Try it -> From the records, pick out and copy each line containing "agent".

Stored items
· · · · ·
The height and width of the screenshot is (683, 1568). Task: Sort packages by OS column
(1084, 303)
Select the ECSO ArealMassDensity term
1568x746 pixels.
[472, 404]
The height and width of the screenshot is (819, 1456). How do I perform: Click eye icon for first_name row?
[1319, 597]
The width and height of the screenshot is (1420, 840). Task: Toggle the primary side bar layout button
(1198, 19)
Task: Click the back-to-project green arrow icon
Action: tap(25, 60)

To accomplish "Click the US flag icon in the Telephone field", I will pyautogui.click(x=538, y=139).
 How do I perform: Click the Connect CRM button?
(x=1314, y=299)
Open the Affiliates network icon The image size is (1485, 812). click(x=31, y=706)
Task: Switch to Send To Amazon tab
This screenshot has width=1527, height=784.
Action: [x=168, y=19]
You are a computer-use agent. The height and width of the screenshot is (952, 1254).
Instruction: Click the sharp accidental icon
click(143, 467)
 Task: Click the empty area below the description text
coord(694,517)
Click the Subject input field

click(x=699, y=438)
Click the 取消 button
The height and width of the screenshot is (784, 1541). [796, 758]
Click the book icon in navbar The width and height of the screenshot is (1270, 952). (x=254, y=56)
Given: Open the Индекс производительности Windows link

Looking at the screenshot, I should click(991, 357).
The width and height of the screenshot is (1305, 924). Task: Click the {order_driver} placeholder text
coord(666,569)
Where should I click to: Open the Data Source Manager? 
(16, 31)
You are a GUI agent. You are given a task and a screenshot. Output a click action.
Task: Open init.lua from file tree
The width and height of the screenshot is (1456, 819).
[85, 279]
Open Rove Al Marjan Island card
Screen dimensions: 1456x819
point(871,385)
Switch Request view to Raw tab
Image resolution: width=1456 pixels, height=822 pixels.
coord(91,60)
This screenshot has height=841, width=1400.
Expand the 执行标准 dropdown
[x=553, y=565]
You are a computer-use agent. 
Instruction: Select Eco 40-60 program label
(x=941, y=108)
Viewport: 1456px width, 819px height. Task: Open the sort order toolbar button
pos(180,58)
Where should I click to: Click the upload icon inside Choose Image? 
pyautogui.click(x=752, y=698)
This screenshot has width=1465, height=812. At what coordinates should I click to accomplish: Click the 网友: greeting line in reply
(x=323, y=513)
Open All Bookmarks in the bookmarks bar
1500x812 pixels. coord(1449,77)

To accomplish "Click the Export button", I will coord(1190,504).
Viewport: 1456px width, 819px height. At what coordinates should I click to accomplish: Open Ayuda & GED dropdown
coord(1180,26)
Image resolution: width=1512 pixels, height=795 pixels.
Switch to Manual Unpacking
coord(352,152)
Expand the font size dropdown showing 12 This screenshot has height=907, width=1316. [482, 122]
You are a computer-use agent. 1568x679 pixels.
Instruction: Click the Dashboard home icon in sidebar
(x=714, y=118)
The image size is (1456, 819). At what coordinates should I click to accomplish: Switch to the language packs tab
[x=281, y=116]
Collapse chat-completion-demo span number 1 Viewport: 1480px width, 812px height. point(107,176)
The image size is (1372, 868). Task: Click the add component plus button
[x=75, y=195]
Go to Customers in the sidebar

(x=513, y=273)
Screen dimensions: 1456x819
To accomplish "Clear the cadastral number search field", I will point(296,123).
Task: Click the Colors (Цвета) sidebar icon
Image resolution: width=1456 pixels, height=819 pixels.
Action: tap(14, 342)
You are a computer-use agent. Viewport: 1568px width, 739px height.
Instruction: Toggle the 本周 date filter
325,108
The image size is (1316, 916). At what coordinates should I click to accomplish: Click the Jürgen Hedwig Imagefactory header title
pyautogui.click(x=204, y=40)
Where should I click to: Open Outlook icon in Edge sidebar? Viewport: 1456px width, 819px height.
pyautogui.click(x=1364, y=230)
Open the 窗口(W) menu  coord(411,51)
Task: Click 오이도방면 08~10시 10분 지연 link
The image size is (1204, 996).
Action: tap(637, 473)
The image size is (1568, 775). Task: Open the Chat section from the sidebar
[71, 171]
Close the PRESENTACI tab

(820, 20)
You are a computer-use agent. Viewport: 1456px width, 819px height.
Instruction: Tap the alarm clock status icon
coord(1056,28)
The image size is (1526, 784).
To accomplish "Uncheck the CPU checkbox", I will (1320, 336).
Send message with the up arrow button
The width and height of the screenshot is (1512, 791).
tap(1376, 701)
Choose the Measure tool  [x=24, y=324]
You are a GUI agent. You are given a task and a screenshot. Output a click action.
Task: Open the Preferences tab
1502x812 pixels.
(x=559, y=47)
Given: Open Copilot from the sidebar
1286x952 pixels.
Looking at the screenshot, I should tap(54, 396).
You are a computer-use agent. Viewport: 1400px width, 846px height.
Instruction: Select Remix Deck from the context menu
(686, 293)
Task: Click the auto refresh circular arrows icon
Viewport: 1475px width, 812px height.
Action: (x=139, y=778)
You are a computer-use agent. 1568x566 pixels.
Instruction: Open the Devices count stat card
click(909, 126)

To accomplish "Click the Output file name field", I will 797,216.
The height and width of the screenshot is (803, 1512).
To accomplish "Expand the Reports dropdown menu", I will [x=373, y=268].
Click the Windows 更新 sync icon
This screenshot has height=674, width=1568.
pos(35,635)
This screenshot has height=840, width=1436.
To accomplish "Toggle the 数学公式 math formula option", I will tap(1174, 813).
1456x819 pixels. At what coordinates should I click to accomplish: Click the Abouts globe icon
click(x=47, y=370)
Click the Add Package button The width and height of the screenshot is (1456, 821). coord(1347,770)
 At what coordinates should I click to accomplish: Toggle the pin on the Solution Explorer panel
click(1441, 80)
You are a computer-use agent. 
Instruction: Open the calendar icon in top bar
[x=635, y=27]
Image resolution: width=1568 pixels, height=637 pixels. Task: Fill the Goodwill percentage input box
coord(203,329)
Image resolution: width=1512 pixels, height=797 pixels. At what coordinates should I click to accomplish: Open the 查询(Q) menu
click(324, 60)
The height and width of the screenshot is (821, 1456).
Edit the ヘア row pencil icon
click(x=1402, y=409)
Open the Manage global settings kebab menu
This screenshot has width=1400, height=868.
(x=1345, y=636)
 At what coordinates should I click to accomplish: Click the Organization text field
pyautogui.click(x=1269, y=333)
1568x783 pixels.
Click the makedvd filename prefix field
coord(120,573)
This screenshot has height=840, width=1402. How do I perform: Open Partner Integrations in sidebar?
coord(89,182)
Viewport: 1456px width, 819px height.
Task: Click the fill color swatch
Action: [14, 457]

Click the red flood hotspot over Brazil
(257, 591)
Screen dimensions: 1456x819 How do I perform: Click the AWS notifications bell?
· · · · ·
Answer to this problem ->
You are a computer-use agent. The height and width of the screenshot is (952, 1254).
You are a GUI agent. You are given a task and a screenshot. Output a click action.
You are a computer-use agent. 
You are a computer-use agent. 1568x679 pixels.
You are a computer-use agent. Viewport: 1568px width, 739px height.
You are a computer-use agent. Viewport: 1456px width, 819px height.
You are a GUI agent. You are given a task and a screenshot. Output a click action.
You are a computer-use agent. Viewport: 1400px width, 846px height.
You are a computer-use agent. 1568x566 pixels.
You are a computer-use agent. 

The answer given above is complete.